| Records for the exercise |
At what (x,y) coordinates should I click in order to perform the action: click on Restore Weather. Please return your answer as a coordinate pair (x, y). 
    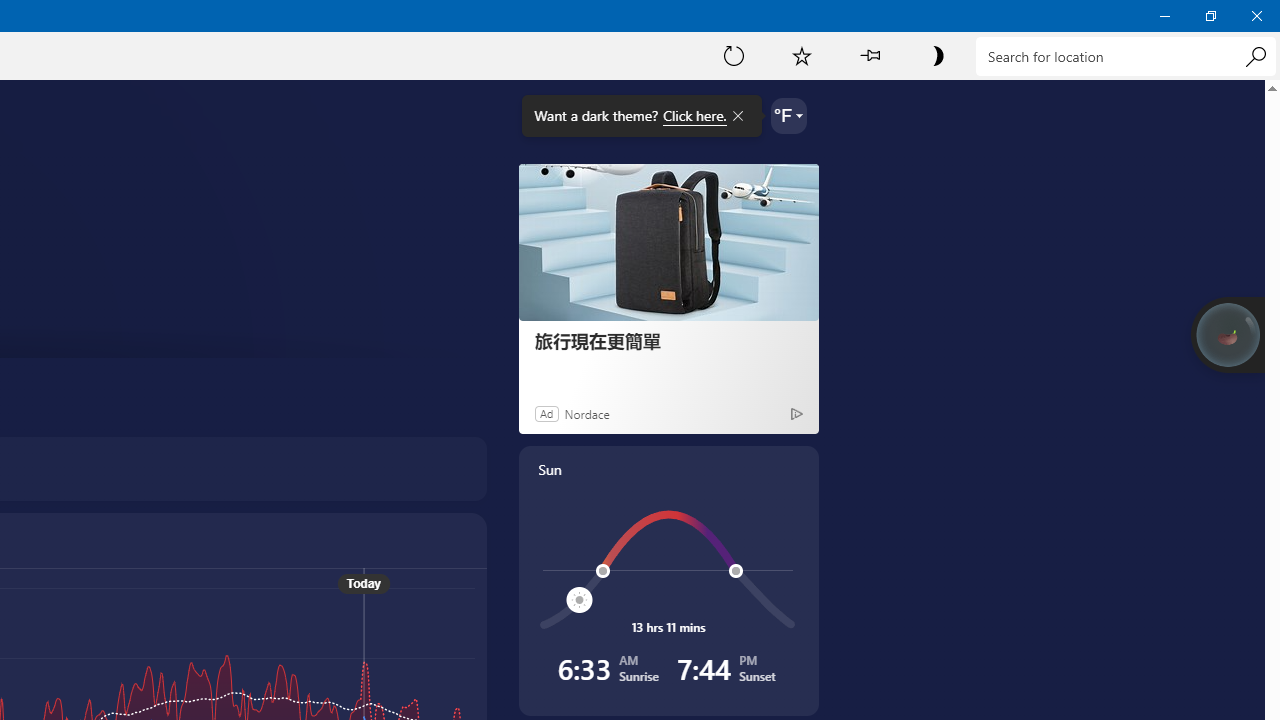
    Looking at the image, I should click on (1210, 16).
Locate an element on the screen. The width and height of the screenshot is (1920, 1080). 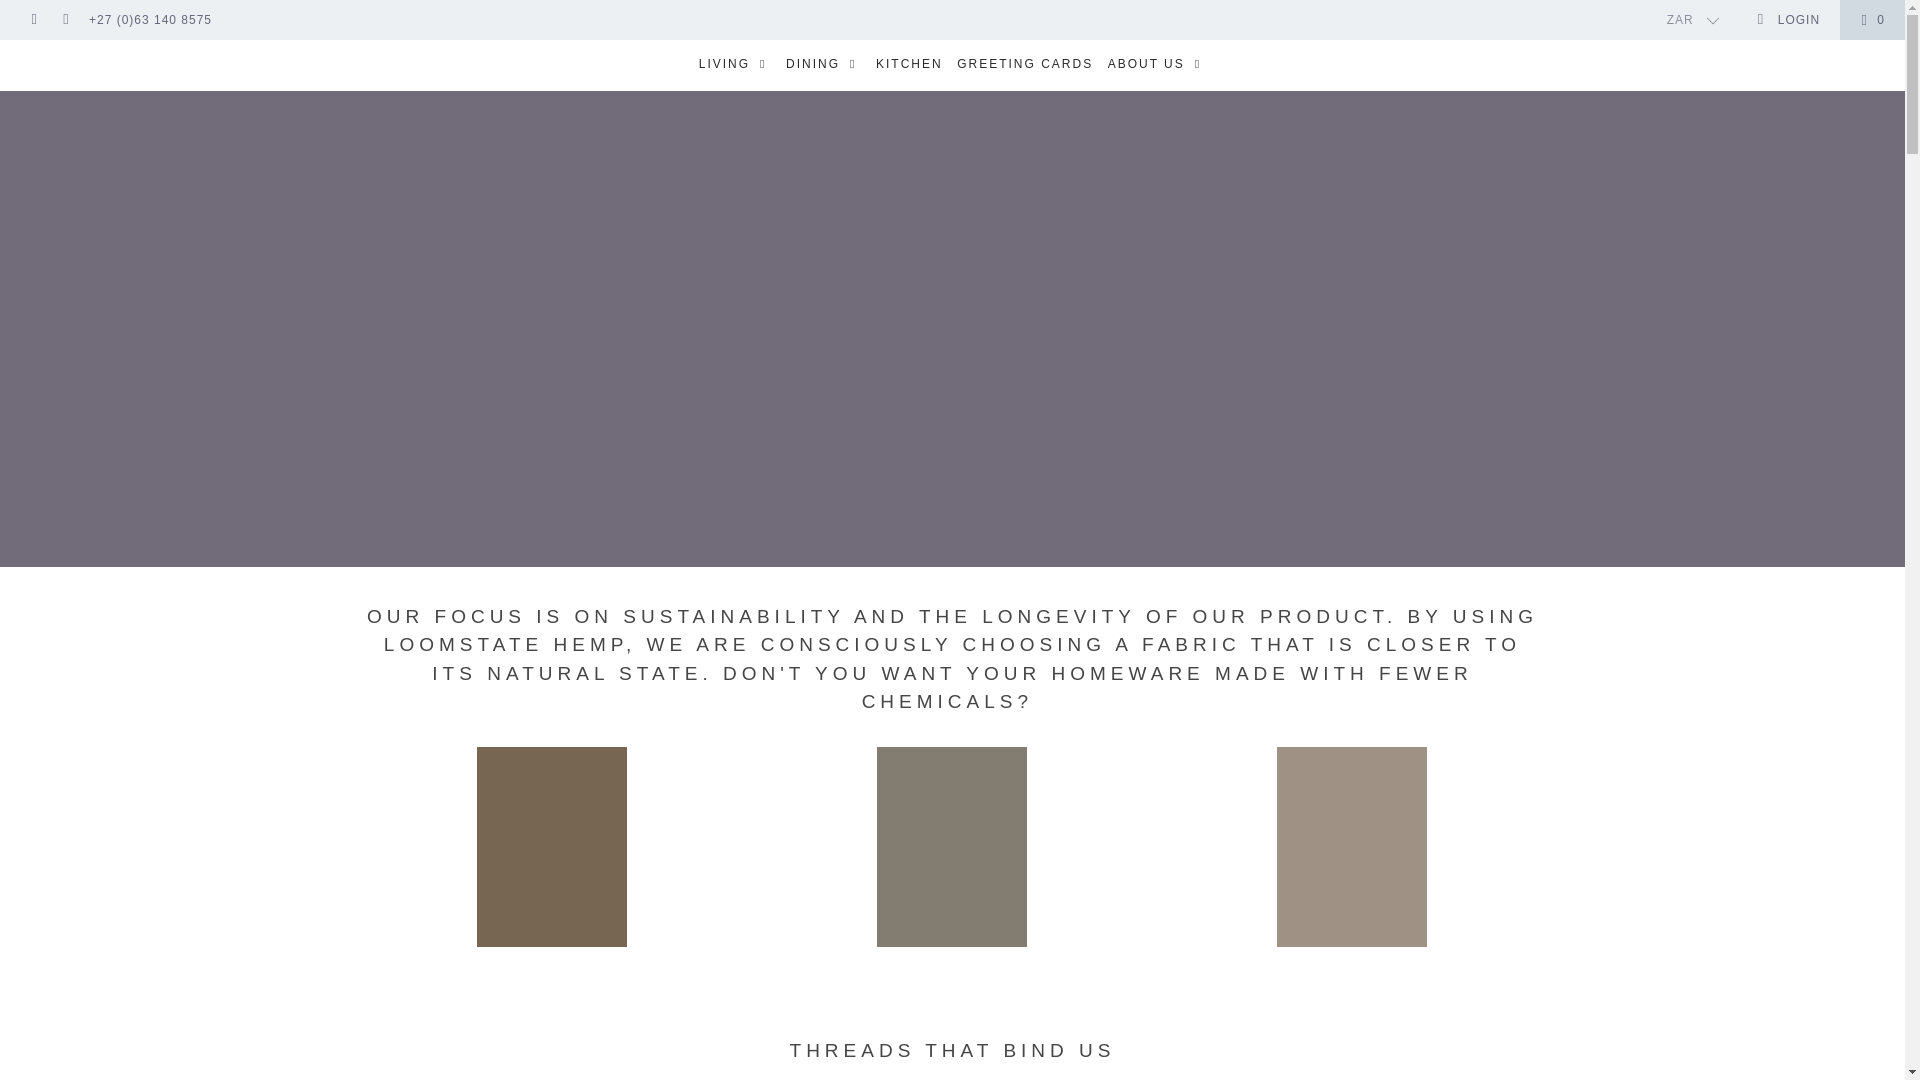
KITCHEN is located at coordinates (908, 64).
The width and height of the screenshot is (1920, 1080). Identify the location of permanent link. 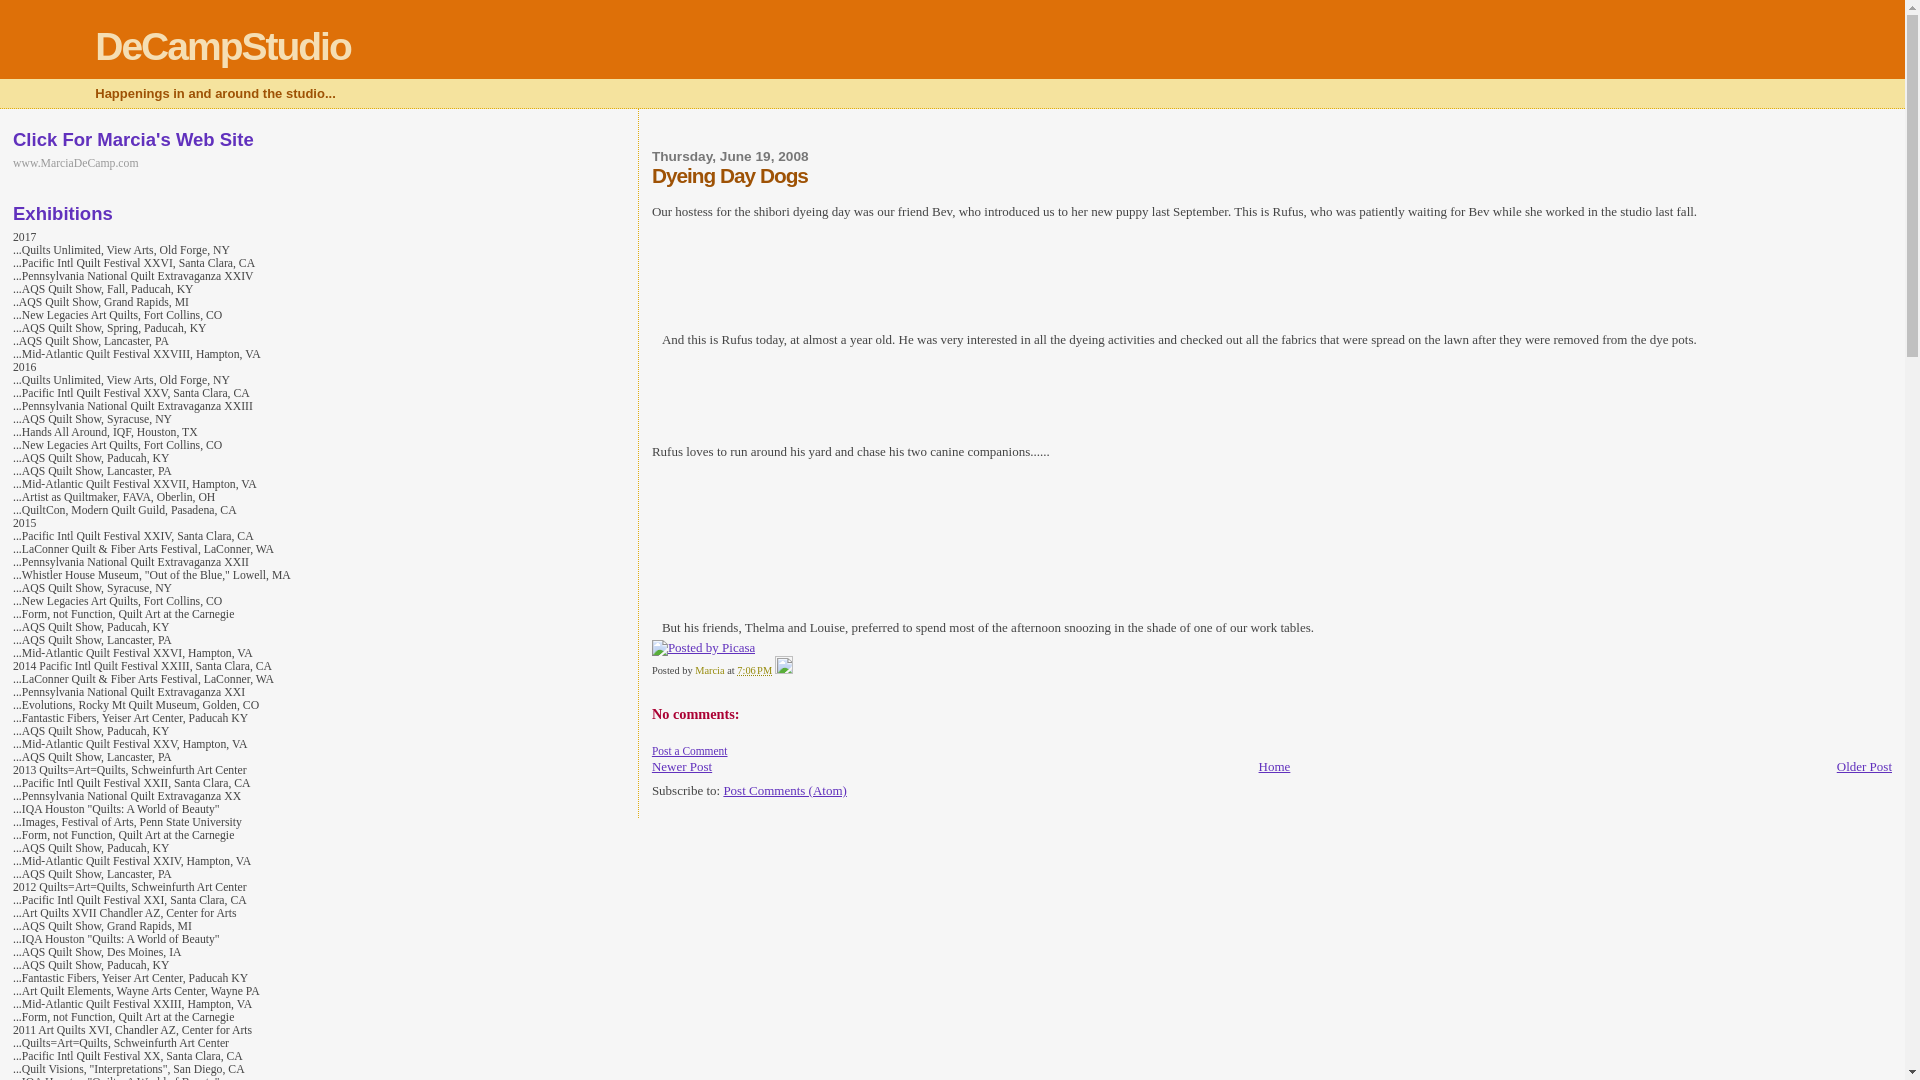
(754, 670).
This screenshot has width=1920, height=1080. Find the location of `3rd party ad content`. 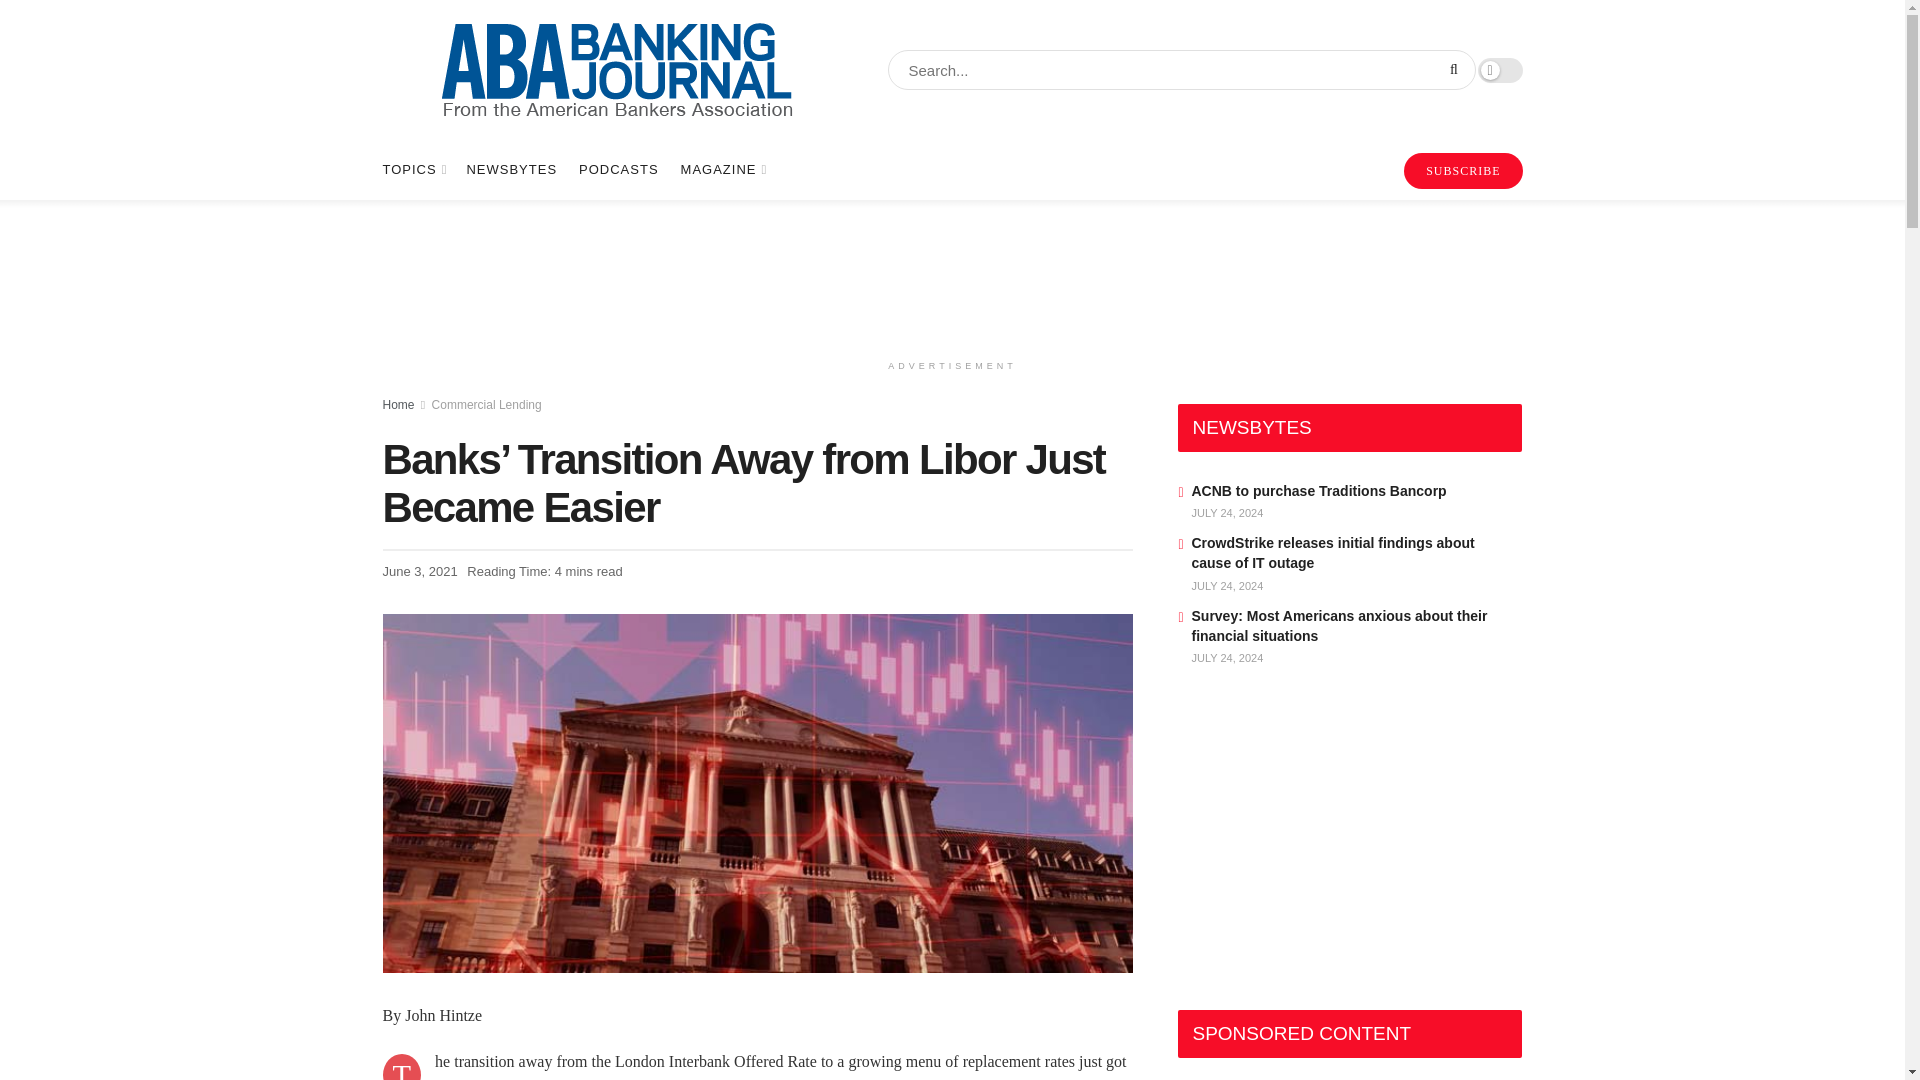

3rd party ad content is located at coordinates (1328, 844).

| Stated task |
Render the rows above as a Markdown table with a Line column giving each line's number and a Text column giving its wording, skipping blank lines. Leave out the pictures.

| Solution |
| Line | Text |
|---|---|
| 1 | At what (x,y) coordinates should I click in order to perform the action: click on Restore Weather. Please return your answer as a coordinate pair (x, y).  |
| 2 |     Looking at the image, I should click on (1210, 16). |
| 3 | Locate an element on the screen. The width and height of the screenshot is (1920, 1080).  |
| 4 | KITCHEN is located at coordinates (908, 64). |
| 5 | The width and height of the screenshot is (1920, 1080). Identify the location of permanent link.  |
| 6 | (754, 670). |
| 7 | This screenshot has width=1920, height=1080. Find the location of `3rd party ad content`.  |
| 8 | 3rd party ad content is located at coordinates (1328, 844). |